SimClinician: A Multimodal Simulation Testbed for Reliable Psychologist AI Collaboration in Mental Health Diagnosis
Filippo Cenacchi, Longbing Cao, Deborah Richards
TL;DR
The paper tackles the gap that AI-based mental health diagnosis is evaluated by accuracy alone, ignoring how clinicians respond to AI recommendations. It introduces SimClinician, a multimodal, privacy-preserving simulation testbed with a dashboard, avatar-based visualization, a policy-driven decision layer, and a headless validator to study clinician–AI negotiation end-to-end. Using the expanded E-DAIC corpus, it shows that a lightweight confirmation friction boosts acceptance by about 23 percentage points while keeping escalations under 9% and latency under sub-second levels, and it demonstrates improved depression probability calibration with caveats for PTSD due to data imbalance.
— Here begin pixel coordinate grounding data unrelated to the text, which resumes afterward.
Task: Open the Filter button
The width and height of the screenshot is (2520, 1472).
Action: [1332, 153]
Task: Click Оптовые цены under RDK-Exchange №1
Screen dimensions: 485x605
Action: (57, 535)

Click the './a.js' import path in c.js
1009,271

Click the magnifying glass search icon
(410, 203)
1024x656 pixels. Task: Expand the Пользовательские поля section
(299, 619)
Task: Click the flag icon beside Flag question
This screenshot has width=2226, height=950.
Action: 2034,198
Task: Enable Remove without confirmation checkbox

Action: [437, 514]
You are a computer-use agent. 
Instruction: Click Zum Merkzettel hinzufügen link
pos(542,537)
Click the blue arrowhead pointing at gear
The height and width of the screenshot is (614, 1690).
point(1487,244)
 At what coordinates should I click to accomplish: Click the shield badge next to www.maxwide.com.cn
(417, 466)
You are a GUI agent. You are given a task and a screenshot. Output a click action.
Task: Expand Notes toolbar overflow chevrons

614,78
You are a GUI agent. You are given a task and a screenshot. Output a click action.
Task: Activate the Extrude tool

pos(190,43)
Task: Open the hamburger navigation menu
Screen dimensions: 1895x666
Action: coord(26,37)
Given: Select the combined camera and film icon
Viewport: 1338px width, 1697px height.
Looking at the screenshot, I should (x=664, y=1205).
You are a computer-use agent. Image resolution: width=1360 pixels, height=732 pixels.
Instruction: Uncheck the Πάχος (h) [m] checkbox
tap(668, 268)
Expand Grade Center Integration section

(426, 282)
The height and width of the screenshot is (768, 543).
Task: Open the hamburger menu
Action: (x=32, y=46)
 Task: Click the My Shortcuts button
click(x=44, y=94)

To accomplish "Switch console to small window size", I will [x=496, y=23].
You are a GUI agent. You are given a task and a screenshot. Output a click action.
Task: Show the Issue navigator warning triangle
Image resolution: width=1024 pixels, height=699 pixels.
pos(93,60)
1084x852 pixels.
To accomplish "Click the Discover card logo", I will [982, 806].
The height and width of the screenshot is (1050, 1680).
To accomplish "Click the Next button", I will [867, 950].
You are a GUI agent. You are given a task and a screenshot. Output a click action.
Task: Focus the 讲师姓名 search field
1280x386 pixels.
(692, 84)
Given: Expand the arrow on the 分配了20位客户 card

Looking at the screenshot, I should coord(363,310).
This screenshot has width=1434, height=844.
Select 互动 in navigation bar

These results provide a scalable, ethics-aware framework for designing and evaluating clinician-in-the-loop AI before live deployment, informing interface design, risk communication, and governance for mental health diagnostics.
Abstract
AI based mental health diagnosis is often judged by benchmark accuracy, yet in practice its value depends on how psychologists respond whether they accept, adjust, or reject AI suggestions. Mental health makes this especially challenging: decisions are continuous and shaped by cues in tone, pauses, word choice, and nonverbal behaviors of patients. Current research rarely examines how AI diagnosis interface design influences these choices, leaving little basis for reliable testing before live studies. We present SimClinician, an interactive simulation platform, to transform patient data into psychologist AI collaborative diagnosis. Contributions include: (1) a dashboard integrating audio, text, and gaze-expression patterns; (2) an avatar module rendering de-identified dynamics for analysis; (3) a decision layer that maps AI outputs to multimodal evidence, letting psychologists review AI reasoning, and enter a diagnosis. Tested on the E-DAIC corpus (276 clinical interviews, expanded to 480,000 simulations), SimClinician shows that a confirmation step raises acceptance by 23%, keeping escalations below 9%, and maintaining smooth interaction flow.